Corre entre nós um grande “sururu” à volta do casamento entre pessoas do mesmo sexo. O homossexualismo foi sempre um assunto tabu em Cabo Verde. Todavia, nos últimos dias, a conversa tornou-se mais aberta sobre esta questão, que tem estado de algum modo a mexer com a sociedade cabo-verdiana.
Com efeito, nos últimos dias as conversas aumentaram de volume, com um evento organizado pelos LGBTs, onde, entre muitas queixas e reivindicações, também se aventou reclamações sobre direitos ao casamento homossexual, alastrando-se exponencialmente para o espaço público com o impulso dado pelo deputado e secretário-geral do MpD, Miguel Monteiro, ao publicar um post na sua página do facebook, onde declarou ser 200 por cento contra o casamento entre pessoas do mesmo sexo. Como base para sustentar a sua posição, Monteiro usou a Bíblia Sagrada.
Não é preciso dizer que caíram o Carmo e a Trindade sobre este jovem político, com acusações de que desconhece a Constituição da República, sendo Cabo Verde um Estado Laico, entre outros mimos próprios de sociedades hipócritas e alienadas.

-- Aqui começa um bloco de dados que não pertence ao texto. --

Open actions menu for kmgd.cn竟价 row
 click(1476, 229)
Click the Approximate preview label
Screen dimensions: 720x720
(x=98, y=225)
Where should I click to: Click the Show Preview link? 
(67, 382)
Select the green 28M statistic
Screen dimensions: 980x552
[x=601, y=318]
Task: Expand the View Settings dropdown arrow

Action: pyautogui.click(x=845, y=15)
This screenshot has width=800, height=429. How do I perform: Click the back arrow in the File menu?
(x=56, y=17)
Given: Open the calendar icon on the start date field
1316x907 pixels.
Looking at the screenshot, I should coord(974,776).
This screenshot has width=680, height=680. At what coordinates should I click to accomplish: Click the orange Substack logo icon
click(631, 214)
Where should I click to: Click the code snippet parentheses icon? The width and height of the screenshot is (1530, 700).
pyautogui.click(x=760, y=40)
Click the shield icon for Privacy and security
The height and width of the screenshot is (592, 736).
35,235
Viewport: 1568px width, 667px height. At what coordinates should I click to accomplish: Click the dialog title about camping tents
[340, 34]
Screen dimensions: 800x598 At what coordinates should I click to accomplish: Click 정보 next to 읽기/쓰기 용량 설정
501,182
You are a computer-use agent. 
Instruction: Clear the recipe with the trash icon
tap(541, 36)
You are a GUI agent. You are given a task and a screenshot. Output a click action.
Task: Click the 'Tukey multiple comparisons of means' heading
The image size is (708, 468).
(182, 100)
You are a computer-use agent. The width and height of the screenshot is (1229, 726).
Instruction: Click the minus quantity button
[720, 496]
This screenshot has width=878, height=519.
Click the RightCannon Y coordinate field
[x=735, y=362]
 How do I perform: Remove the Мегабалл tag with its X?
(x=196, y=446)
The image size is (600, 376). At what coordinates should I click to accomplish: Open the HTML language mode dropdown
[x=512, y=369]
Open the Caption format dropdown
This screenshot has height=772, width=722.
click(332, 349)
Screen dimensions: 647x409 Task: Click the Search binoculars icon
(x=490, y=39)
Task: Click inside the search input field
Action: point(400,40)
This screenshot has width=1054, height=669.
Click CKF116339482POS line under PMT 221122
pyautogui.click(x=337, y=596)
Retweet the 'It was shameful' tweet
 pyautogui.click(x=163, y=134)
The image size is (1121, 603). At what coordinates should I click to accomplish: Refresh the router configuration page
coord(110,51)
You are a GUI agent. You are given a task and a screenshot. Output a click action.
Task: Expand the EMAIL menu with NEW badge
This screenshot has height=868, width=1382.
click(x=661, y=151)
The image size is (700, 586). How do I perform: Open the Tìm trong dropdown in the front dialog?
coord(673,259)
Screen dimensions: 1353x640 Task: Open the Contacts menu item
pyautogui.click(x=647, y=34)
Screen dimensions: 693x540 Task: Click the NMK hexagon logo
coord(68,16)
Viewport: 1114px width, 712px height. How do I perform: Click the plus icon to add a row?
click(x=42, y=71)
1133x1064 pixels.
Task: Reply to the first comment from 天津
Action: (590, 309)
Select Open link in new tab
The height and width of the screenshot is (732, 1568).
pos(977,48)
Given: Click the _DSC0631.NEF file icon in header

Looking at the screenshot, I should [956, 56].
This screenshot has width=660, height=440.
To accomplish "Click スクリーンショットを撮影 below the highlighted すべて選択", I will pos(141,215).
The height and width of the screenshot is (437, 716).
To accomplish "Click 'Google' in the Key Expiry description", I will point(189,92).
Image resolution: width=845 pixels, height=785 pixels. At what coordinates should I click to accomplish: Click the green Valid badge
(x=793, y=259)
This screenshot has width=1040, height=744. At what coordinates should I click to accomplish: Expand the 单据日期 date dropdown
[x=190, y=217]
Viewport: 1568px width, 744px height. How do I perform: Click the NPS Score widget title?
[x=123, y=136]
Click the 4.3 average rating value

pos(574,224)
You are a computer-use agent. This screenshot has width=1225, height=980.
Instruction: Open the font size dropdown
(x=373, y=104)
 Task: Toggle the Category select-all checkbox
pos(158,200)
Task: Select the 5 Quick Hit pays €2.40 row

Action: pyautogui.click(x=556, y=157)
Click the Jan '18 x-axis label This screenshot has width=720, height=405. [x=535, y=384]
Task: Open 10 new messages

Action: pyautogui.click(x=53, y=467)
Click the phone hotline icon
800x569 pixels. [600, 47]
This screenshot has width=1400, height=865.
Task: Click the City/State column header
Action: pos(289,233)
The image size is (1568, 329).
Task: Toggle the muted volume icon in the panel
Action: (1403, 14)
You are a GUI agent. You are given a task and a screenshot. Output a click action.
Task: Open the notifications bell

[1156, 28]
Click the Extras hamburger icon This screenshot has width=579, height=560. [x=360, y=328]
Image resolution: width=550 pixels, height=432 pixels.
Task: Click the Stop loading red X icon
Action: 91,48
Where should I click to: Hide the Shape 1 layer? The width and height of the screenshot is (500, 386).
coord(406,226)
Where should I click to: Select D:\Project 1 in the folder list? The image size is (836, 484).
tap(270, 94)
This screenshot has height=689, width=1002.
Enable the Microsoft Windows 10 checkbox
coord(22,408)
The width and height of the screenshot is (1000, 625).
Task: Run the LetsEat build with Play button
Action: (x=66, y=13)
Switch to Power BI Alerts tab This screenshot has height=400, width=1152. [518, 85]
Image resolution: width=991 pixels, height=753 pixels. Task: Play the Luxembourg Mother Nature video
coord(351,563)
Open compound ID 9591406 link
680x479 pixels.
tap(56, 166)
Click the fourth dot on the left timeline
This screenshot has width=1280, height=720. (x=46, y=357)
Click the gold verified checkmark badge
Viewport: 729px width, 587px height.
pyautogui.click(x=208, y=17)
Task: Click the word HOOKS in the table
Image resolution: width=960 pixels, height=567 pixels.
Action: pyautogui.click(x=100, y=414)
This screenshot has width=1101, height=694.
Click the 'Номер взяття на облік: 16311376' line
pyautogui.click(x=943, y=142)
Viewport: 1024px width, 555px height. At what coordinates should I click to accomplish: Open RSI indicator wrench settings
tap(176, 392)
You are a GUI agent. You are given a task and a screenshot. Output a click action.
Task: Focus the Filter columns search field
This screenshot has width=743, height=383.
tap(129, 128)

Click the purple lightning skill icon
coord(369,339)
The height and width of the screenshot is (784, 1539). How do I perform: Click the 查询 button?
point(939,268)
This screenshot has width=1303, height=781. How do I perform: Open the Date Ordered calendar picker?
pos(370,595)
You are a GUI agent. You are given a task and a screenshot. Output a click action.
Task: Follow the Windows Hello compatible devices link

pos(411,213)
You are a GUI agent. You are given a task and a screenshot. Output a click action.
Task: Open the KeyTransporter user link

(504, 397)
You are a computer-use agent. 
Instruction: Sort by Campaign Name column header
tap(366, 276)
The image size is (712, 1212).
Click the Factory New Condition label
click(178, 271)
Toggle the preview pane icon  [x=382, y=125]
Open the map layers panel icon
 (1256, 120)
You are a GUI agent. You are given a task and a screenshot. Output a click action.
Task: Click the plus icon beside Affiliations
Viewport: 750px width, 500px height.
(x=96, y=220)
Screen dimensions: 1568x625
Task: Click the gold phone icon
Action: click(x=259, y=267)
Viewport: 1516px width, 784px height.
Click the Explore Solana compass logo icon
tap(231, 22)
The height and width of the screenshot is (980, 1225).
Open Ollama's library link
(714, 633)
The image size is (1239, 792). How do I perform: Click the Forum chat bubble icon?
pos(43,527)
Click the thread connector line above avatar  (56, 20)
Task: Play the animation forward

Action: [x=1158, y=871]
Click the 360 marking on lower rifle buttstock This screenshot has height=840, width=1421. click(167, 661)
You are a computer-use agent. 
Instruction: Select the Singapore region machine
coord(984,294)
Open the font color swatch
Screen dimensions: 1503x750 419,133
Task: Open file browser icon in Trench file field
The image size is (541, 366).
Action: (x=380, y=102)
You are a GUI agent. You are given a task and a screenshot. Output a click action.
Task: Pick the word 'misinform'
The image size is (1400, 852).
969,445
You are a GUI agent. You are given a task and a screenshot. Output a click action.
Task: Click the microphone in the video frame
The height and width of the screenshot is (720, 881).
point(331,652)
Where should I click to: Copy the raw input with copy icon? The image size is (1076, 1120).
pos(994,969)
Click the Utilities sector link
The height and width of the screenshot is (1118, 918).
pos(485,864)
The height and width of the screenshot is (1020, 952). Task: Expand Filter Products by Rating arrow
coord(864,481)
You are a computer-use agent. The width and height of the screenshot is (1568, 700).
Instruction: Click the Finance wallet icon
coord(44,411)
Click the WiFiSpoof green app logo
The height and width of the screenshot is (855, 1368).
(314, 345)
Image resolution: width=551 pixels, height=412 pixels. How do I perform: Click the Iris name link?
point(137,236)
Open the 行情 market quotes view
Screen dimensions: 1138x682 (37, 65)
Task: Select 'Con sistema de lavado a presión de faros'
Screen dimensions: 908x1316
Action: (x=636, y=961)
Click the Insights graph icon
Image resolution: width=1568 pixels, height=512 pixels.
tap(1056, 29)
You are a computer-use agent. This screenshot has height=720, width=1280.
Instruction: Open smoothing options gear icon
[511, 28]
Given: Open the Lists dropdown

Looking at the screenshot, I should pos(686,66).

Ora, uma breve visita ao Google, serviu para se entender que o Estado Laico significa um país ou nação com uma posição neutra no campo religioso. Também conhecido como Estado Secular, o Estado Laico tem como princípio a imparcialidade em assuntos religiosos, não apoiando ou discriminando nenhuma religião.
Um Estado Laico defende a liberdade religiosa a todos os seus cidadãos e não permite a interferência de correntes religiosas em matérias sociopolíticas e culturais. Um país laico é aquele que segue o caminho do laicismo, uma doutrina que defende que a religião não deve ter influência nos assuntos do Estado. O laicismo foi responsável pela separação entre a Igreja e o Estado e ganhou força com a Revolução Francesa.
Muito bem! Do que acima fica registado, o Miguel Monteiro poderá ter cometido o erro de basear os seus argumentos apenas em ensinamentos bíblicos. E, assim de chofre e por entrelinhas, fica-se com a sensação de que ele foi ligeiro na sua explanação e nos seus argumentos.
No entanto, estes “sururus” todos exigem respostas para questões básicas como estas: i) Os LGBTs são minorias ou maiorias entre nós? Se são minorias entre nós, a última palavra ficará por conta de quem? Da maioria ou da minoria? Porque, as decisões sobre esta questão têm que ser tomadas em meio a posições antagónicas violentas, uma vez que jamais serão consensuais. ii) É o Estado que existe para as famílias ou as famílias é que existem para o Estado? Se for o primeiro caso, então o Estado deve submeter-se à vontade das famílias ou estas é que devem submeter-se aos caprichos do Estado? iii) A família é anterior ao Estado ou o Estado é anterior à família? Se o primeiro caso for verdadeiro, certamente nenhum Estado poderá ou sequer terá forças para funcionar e tão pouco decidir em contramão da família. iv) Autorizar o casamento entre pessoas do mesmo sexo é uma medida a ser tomada pelo Estado ou pelas religiões? Se for pelo Estado, então o que é que as religiões têm a ver com isso? v) Qual é a religião existente em Cabo Verde que defende o casamento entre pessoas do mesmo sexo? Caso não exista nenhuma religião em Cabo Verde a defender casamento entre pessoas do mesmo sexo, então a laicidade do Estado não deve ser para aqui chamada, porque nenhuma religião estará sendo privilegiada em detrimento da outra.
Em que ficamos, então? Devemos ficar com um Estado que toma decisões que vinculem as famílias, que o dão forma, conteúdo e valor, ou um Estado que decide ao sabor do vento, dos momentos e das circunstâncias. Um Estado que decide com base na opinião da maioria ou da minoria?